In 1999/2000 the club reached the second group phase of the competition when, badly out of season by the time the games were played, they were eventually overwhelmed in a group that contained Real, Bayern and Dynamo Kiev. Their reward for getting that far, though, was €6.9 million (more than three times the turnover of the biggest Irish clubs in an average season) in UEFA prize money alone with considerably more being earned through gate receipts and sponsorships.

"Our success," says the club's director of sport, Rune Bratseth, "is based on adopting a philosophy that everybody here understands and believes in and then sticking by it. On the pitch we have been playing the same way (an attacking 4-3-3 system) for 20 years now and off the pitch we do things our own way too, we are very open with people to the point where anyone, a journalist or a supporter, can come to our club house after training and sit down to talk with the players, coach or directors of the club."

Considerable revenue has been generated through selling players to bigger sides abroad with John Carew departing for Valencia, Andre Bergdolmo heading for Ajax and Bjorn Otto Bragstad joining Derby County in the summer of 2000 alone.

Much cheaper replacements have been sourced, almost invariably at home, and the surplus has helped to build a new 22,000-capacity stadium as well as training and other facilities that would be the envy of much wealthier clubs.

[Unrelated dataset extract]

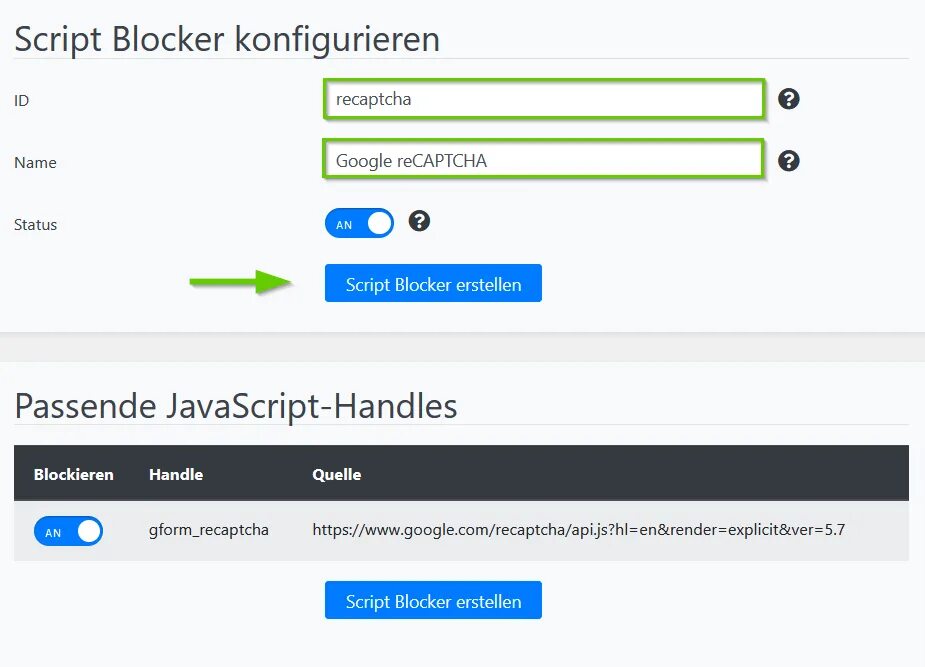Toggle the Status switch off
This screenshot has height=667, width=925.
359,224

"Selling players has been important for us," says Bratseth, the former Norwegian international who played for the club during the 1980s, "but four, five, six players have stayed with us throughout our successful period and that has been just as important."

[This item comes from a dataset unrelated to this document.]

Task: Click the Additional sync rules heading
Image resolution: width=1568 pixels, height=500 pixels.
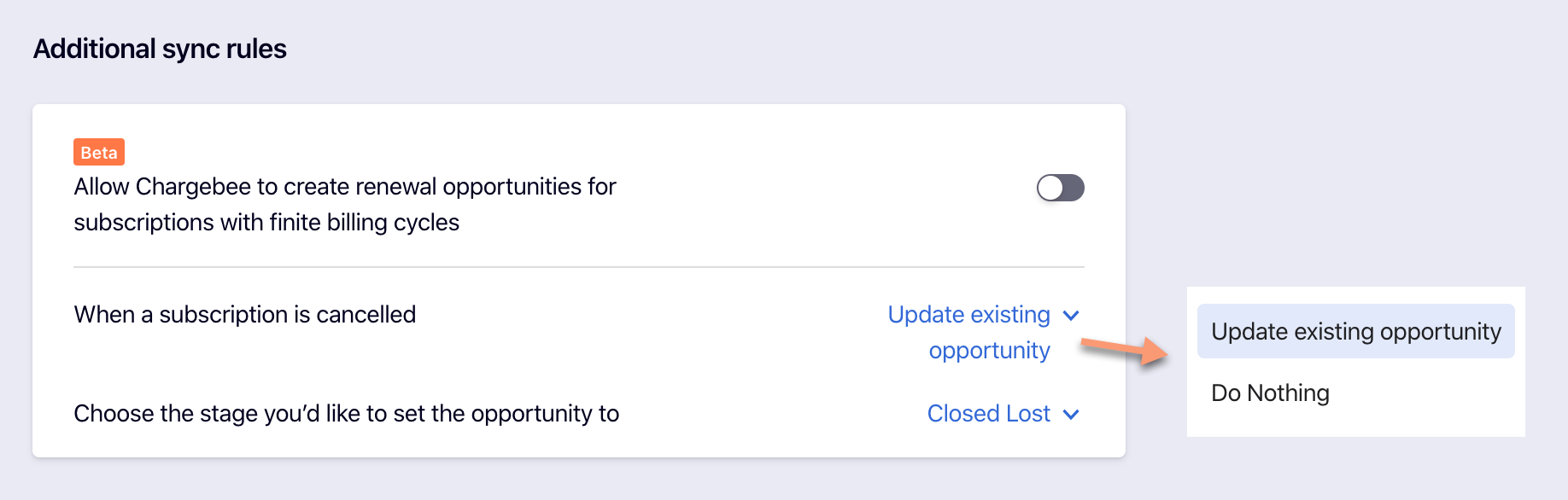Action: [x=160, y=49]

For some, he says, Rosenborg was a stepping stone to greater things. Even now the club's average wage is only around €120,000 a year.

"A single player at Inter Milan," he observes, "could earn more than our whole team so it is natural that some would want to move on."

With the game in recession there are not so many big money moves on offer. The club's transfer revenue has dropped but, ominously for Bohemians, over the past couple of years the club has retained its best players.